# Set tasks
• a. In the story notes, which Philip K. Dick novel does the note on "The Transfinite Choice" mention?
• b. Please copy out the passage in the story notes starting with "Lost Ground" and going on through "must remain silent.".

# Page text
We’ll get to that, but in the spirit of fairness, I’ll post my notes from the first few stories verbatim as well. I have no memory of them otherwise and don’t want to re-read them. This was around the time I started taking more notes on my reading and particularly would write mini reviews of short stories as I worked through a collection (like my notes on Ballard’s complete fiction, volumes 1 and 2).


Lost Ground

A messy story with some great imagery. A bit Ballard-lite. Manages to convey some weighty emotions.

Not So Certain

Whereof we cannot speak we must remain silent.

Mouth of Hell

What a hole.


On to the second half, which I just finished reading and am pretty sure is the stronger half, even if one of the stories wears a bit thin after a few pages and just keeps going.


A Two-Timer

Hilarious title. A fun time travel travel caper, but the middle third drags. SF works by making things strange, of course, but page after page of a guy talking in Olde English about what a fright a horseless chariot is gets a bit old.

The Transfinite Choice

A terrifying answer to the colonialist logic inherent in a lot of stories about alternate dimensions. Reminded me a bit of the Philip K. Dick novel Cantata-140.

Psychosmosis

You need to be able to name the dead to keep living, yourself.

Traveller’s Rest

Heart-wrenching time-travel story. War never changes.

# Data section

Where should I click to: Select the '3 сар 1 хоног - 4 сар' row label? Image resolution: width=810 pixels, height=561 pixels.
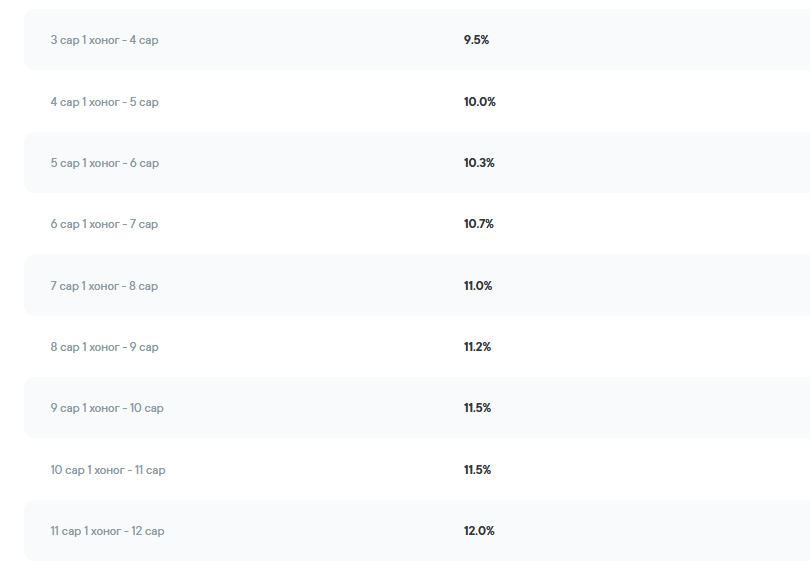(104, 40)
---
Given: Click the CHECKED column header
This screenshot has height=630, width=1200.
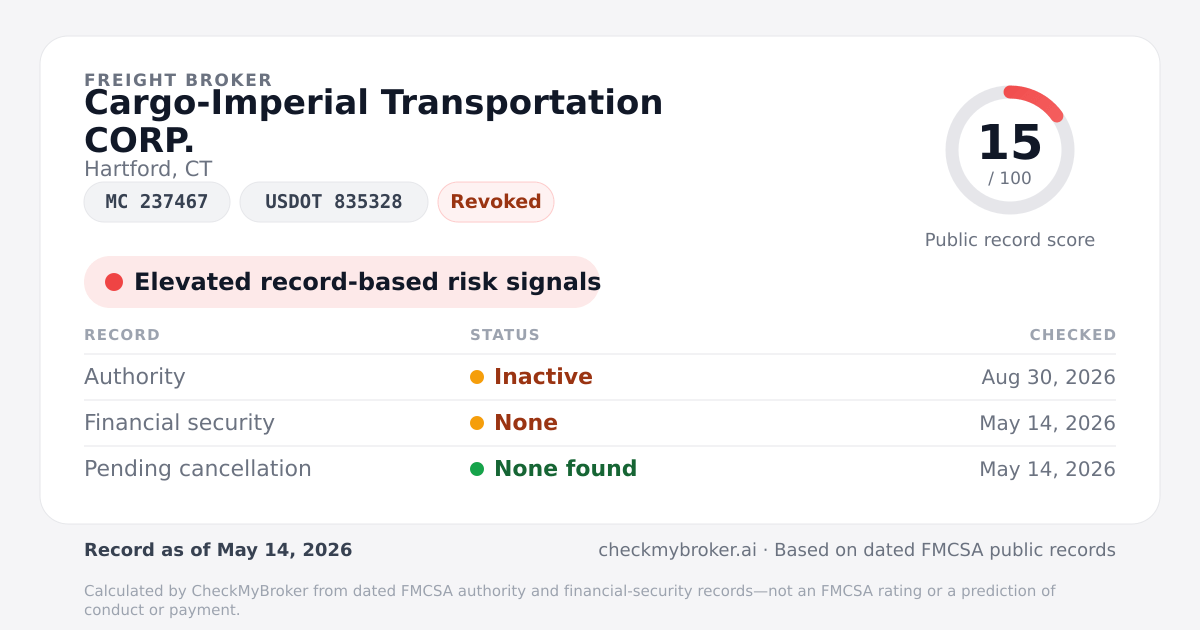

# Expected responses
• a. Cantata-140

• b.
Lost Ground

A messy story with some great imagery. A bit Ballard-lite. Manages to convey some weighty emotions.

Not So Certain

Whereof we cannot speak we must remain silent.